Cosa abbiamo imparato (davvero) in dieci anni di Digital Update
Ci sono momenti in cui ogni organizzazione deve tornare al suo why. Ma un why estroverso.
Quando una mattina di più di dieci anni fa io e Alessandra Farabegoli ci trovammo a Ravenna per parlare di quello che sarebbe poi diventato Digital Update, cercavamo, come tutti gli imprenditori, di prevedere il futuro, per riempire un vuoto di mercato che prevedevamo si sarebbe sviluppato.
Come non lo sapevamo, ovviamente.
Quello che vedevamo sotto i nostri occhi era che il settore della formazione era infognato in logiche novecentesche, come si dice, e che il digitale aveva bisogno di altri argomenti e di altre forme. E che sempre più persone lavoravano con forme che non erano azienda, non erano agenzia – o almeno, non erano quelle di prima. Il digitale cominciava a consumare i confini della gerarchia, grazie all’uso incontenibile dei social e dello scambio di informazioni di massa. Soprattutto vedevamo che c’era bisogno di capire cosa farci, del web, nel mondo della comunicazione e del marketing (infatti si chiamava ancora web marketing, allora).
Chi ha partecipato a quei primi corsi auto-organizzati in luoghi informali o inusuali (primigeni coworking, agenzie innovative, perfino un ex-carcere) in molti casi oggi è diventato un professionista o un imprenditore “digitale”, in un senso un po’ diverso da quello che si intende oggi per “imprenditore digitale”. Professionisti per cui il digitale era un mindset e non un “trucco” o improbabili segreti svelabili a pagamento.

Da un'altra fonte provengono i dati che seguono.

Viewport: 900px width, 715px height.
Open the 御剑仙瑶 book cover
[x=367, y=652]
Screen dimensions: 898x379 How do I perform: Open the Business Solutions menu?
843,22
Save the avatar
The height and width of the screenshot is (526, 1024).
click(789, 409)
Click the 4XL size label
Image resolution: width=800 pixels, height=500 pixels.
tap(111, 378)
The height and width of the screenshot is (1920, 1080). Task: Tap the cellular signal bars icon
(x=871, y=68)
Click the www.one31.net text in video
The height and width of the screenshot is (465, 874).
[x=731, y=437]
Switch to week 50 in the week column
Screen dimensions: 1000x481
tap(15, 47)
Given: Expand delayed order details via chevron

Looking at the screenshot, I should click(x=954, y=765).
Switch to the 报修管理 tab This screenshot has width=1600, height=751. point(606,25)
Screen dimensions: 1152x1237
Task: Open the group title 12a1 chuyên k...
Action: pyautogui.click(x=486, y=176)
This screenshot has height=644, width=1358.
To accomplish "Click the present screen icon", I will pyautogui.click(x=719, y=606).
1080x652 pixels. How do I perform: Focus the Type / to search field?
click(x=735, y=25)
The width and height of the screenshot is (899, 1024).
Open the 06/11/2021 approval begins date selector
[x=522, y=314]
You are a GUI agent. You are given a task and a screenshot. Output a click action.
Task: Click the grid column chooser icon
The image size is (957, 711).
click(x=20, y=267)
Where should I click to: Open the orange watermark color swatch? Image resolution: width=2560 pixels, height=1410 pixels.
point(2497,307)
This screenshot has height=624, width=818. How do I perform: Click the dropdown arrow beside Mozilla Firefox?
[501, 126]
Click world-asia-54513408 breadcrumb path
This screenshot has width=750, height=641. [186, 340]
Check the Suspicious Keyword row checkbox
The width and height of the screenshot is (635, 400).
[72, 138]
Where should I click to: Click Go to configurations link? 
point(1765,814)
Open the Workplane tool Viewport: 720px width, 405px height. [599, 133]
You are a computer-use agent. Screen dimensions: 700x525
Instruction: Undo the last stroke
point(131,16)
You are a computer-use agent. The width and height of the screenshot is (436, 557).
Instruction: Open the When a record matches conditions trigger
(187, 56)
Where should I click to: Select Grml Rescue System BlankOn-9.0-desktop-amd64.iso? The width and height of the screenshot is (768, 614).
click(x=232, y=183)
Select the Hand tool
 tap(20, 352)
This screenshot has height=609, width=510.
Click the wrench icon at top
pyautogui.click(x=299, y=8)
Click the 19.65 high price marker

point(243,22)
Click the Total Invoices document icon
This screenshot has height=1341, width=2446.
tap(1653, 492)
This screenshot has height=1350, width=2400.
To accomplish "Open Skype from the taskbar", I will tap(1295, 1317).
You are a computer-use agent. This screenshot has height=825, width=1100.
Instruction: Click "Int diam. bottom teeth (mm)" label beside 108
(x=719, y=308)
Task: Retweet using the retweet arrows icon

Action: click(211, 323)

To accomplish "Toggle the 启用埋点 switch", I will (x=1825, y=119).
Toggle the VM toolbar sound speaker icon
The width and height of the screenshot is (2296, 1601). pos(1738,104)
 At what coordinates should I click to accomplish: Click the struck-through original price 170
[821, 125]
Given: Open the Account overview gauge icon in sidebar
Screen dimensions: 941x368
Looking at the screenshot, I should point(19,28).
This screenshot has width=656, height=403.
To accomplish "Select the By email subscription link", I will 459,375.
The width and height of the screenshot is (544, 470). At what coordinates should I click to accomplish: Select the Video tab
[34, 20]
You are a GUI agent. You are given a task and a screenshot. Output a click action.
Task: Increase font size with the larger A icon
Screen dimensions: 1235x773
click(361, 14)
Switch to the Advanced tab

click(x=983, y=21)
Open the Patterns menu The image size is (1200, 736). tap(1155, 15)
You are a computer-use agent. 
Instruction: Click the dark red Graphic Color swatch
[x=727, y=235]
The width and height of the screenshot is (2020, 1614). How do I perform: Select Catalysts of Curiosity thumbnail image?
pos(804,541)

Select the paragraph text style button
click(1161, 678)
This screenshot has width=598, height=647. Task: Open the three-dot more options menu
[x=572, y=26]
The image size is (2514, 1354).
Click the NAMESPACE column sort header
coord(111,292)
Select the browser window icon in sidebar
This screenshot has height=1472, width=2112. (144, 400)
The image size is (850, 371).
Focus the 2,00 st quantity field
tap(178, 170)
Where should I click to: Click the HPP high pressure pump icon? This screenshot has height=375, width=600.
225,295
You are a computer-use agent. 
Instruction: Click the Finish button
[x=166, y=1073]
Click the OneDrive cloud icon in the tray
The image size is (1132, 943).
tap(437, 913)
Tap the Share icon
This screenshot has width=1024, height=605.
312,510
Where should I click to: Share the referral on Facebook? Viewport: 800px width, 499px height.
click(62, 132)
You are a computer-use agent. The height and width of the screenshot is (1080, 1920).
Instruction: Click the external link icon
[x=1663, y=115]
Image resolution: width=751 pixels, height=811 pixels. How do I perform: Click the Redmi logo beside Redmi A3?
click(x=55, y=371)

Come molti imprenditori, forse ci siamo innamorati del nostro sogno romantico di una formazione diversa, mentre il mondo cambiava a un ritmo mai visto. Abbiamo pensato che i corsi in aula fossero insostituibili, e, quando i nostri corsi online sono arrivati, era probabilmente tardi. La stanza era già piena, e con la SEO di allora – ma anche di oggi – si catturava la maggior parte della nuova ondata di “profughi digitali”, in cerca di una formazione diversa, più take-away, ancora più numerosa e price-sensitive.
Cercavi “come fare un piano editoriale”: qualcuno ti dava una risposta (anche giusta, per carità) e catturava la page view e poi il cliente. Noi sul blog spiegavamo che “dipende”. Non funziona allo stesso modo, lo abbiamo visto. Anche Google preferisce le certezze, evidentemente. O forse siamo stati delle schiappe nella SEO, tutto può essere.
Durante e dopo la pandemia è stato il diluvio di dirette, contenuti gratuiti, di webinar, di corsi di Google, Facebook e di chiunque. Da persona che ricorda bene la carestia di contenuti pre-internet e pre-web 2.0 mi fa piacere, un sogno avverato. Naturalmente però diluvio di contenuti e vendita di corsi online sono ossimori, almeno per quanto riguarda il conto economico. In più, in questi anni Meta e Google impattano pesantemente sui costi in acquisizione facendo sparire nei loro bilanci buona parte del margine: oggi, fare formazione sul digitale è più per advertiser sgamati dallo scalping del ROAS che per digital strategist attempati come noi. Può sembrare bizzarro ma è così.
Ci sono dei momenti in cui ogni organizzazione deve tornare al suo why. Non quel why introverso tipico di certi TED Talks, ma un why estroverso, rivolto all’esterno. Trovare il luogo in cui c’è bisogno della propria presenza, anziché sgomitare per nuovi territori da conquistare. In questi anni abbiamo creato una rete di docenti, professionisti che hanno portato e continueranno a portare in azienda quei dipende che credo siano ancora e ancora di più decisivi.
Il nostro luogo è nella voce indipendente da mode e buzz digitali che hanno così danneggiato questo settore; nel portare questa voce a tutti tramite la newsletter e il blog, che compie dieci anni; e nelle aziende, attraverso il network di docenti-professionisti che credono in questa visione indipendente e ad hoc, in presenza, ibrida o a distanza: per aziende che credono che la formazione non sia solo un costo, meglio se pagato da fondi pubblici o di settore, ma un momento di arricchimento e un investimento sul futuro.